Светлый фон

В обстановке все вроде как было, но для соответствия обжитой квартире конца тридцатых не хватало уюта. Не хватало салфеточек, вышитых гладью или ришелье, чехла на диване, подушечек с узором крестом, на широких подоконниках не хватало цветочных горшков, на буфете и комоде — статуэток и вазочек, на круглом столе — какой-нибудь, хотя бы немудреной, вазы или конфетницы, на стенах — фотографий. Наконец, в квартире не было икон, хотя был радиоприемник.

В этой квартире все выполняет свои служебные функции, подумал Виктор, и радиоприемник тоже. Интересно, какие? Он подошел ближе и повернул выключатель. Лампы прогрелись, и по комнате разнеслись сочные, заводящие звуки уже слышанного с Веселиной в кустах сирени хита «Все хорошо, милая», только уже в исполнении не Эмброуза, а Джорджа Холла.

«Развлекаются? Или… или слушают, что за бугром болтают?» Виктор поискал глазами на стенах положенную красную открытку и не нашел.
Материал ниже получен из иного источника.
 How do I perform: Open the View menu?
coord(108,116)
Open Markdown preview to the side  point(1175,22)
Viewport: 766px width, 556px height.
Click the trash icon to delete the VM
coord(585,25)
— Виктор! Принесите мне, пожалуйста, столовые тарелки! Они в буфете, верхние полки слева!..

 

Курица была с морковью, репой и копченой свиной грудинкой — в таком варианте Виктору действительно еще ни разу не доводилось ее пробовать — и на вкус показалась изумительной, тем более что Виктор, воспользовавшись ситуацией, позаимствовал из обнаруженных в буфете стратегических запасов терпкое анапское каберне. «Если жандармерия ищет путь к моему сердцу через желудок и общество прелестной дамы — оно даже к месту». На той же полке обнаружился пузатый графинчик с водкой, и это навело Виктора на вопрос, положено ли в этой реальности помянуть павших в бою; во второй, если читатель помнит, это как-то замяли. Не найдя ответа, он спросил об этом у Лены.
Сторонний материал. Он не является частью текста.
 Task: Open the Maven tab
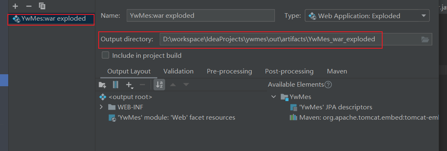(x=337, y=71)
— Не сегодня, во всяком случае. Их еще не предали земле… еще не простились.

— Понятно. А то я не всегда знаю местные обычаи.

— Не думаю, что они настолько отличаются от ваших… В России «дома новы, но предрассудки стары»[33]. Классика.

— Ну вы же чувствуете, что-то, наверное, изменилось после падения республики?

— Изменилось. Холуйства стало поменьше.

— Странно. Всегда казалось — чем более централизованная система, тем холуйство выше.

— Это абстрактно. Император призывает развивать критику снизу, можно жаловаться в народную инспекцию, говорить о недостатках на расширенных собраниях партии, наконец, молодежь из собсомола воюет… А раньше — каждый сам по себе, каждый заводчик, каждый столоначальник — централизованная система и может свободно окружать себя блюдолизами. Конечно, и сейчас это бывает, но не так нахально. Боятся.

— То есть какой-то элемент демократии у вас все же развивают?